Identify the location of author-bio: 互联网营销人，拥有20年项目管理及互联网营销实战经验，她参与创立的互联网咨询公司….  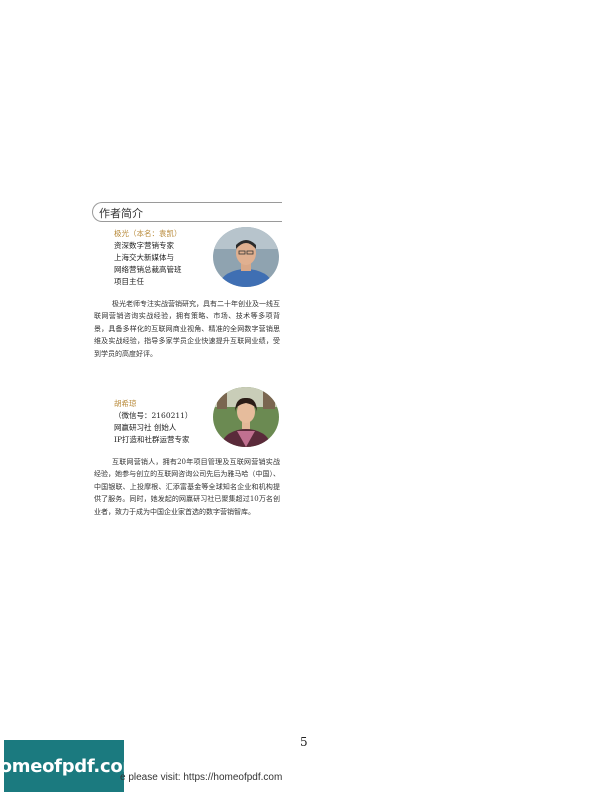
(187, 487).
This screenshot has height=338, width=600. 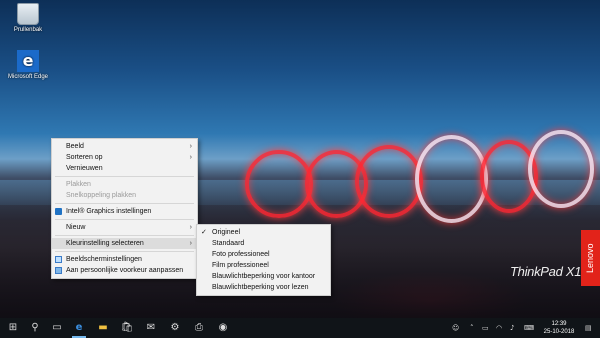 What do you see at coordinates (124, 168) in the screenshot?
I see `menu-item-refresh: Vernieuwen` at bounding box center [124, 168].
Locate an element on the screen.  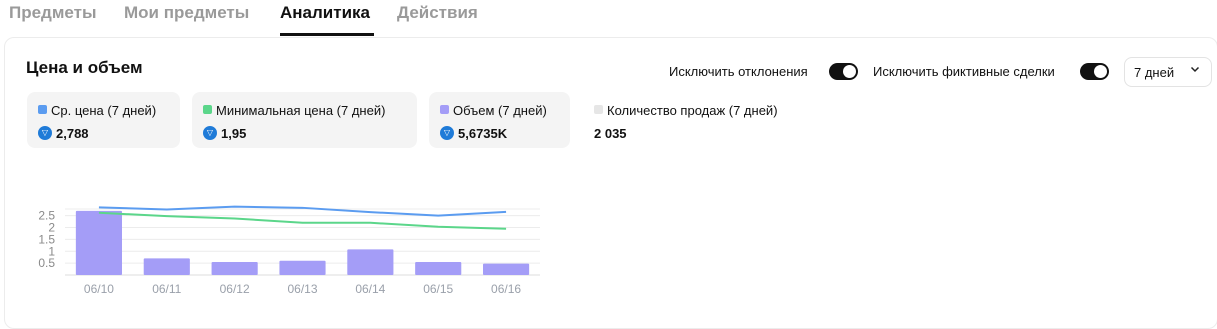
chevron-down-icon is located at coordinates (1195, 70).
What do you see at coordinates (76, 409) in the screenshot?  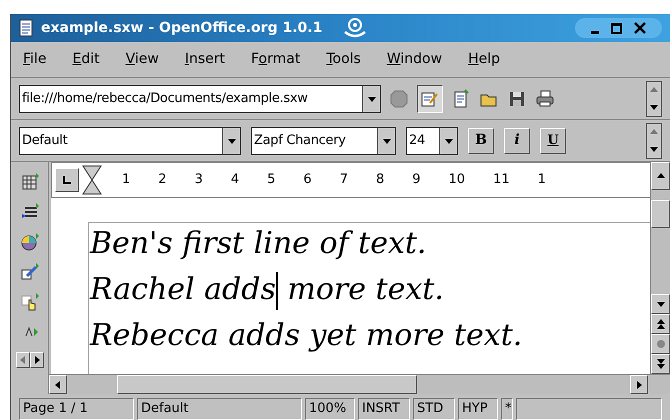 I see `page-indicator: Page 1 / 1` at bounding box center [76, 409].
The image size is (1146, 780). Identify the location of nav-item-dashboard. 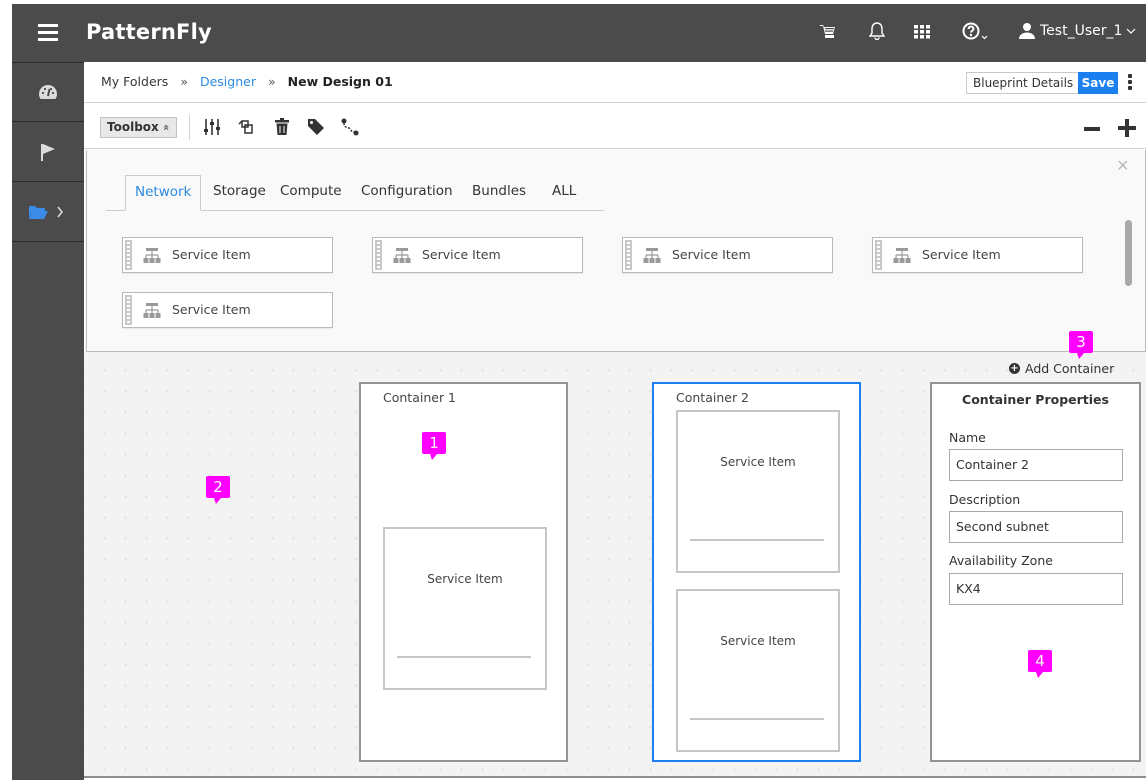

What the exercise asks - Swap "location" for "position" in the material from its start through the line that contains "(187, 487).", and leave everything else unchanged. Give back only those lines, without the pictures.

Task answer -
Identify the position of author-bio: 互联网营销人，拥有20年项目管理及互联网营销实战经验，她参与创立的互联网咨询公司….  
(187, 487).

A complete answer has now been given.